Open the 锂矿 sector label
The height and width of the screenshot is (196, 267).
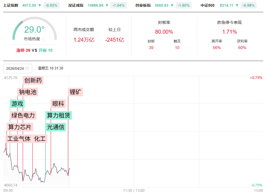pyautogui.click(x=75, y=92)
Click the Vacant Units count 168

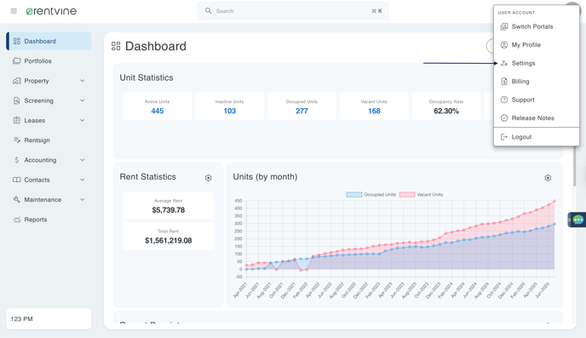(x=374, y=111)
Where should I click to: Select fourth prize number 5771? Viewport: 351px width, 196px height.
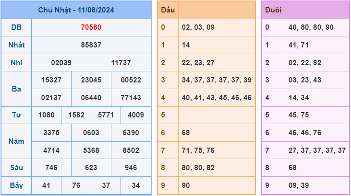coord(106,115)
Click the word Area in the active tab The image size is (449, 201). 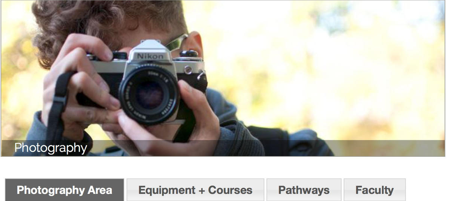click(x=100, y=190)
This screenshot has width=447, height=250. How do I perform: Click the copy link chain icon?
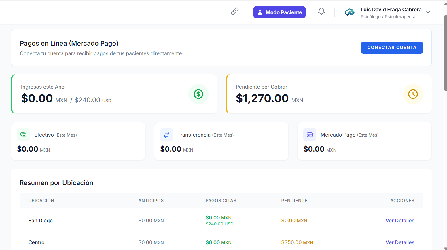point(235,12)
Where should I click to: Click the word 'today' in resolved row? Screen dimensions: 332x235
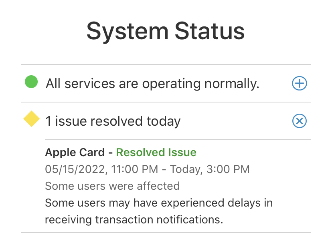[x=164, y=121]
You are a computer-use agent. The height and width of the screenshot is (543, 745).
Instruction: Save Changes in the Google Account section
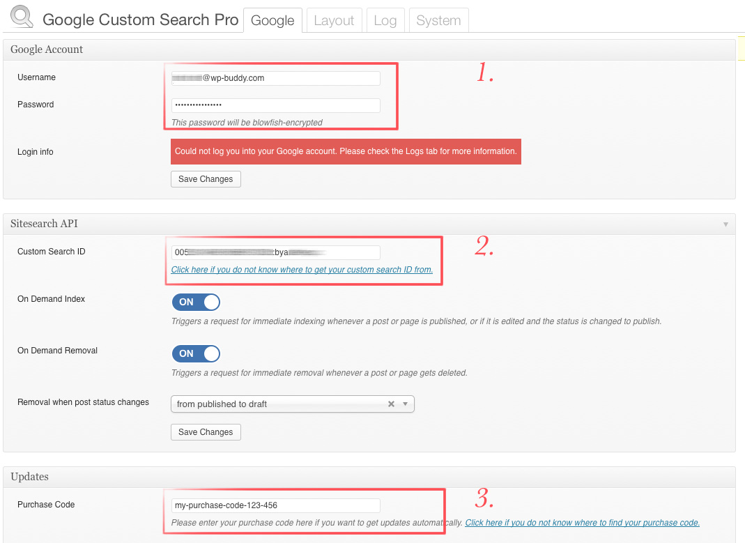[x=206, y=179]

> [WHAT YOU HAVE TO DO]: Copy exactly the lines running from the line with "Instruction: Save Changes" to the final line of the listing, keeping both ends and dropping any picture.

> [YOUR SOLUTION]:
Instruction: Save Changes in the Google Account section
[x=206, y=179]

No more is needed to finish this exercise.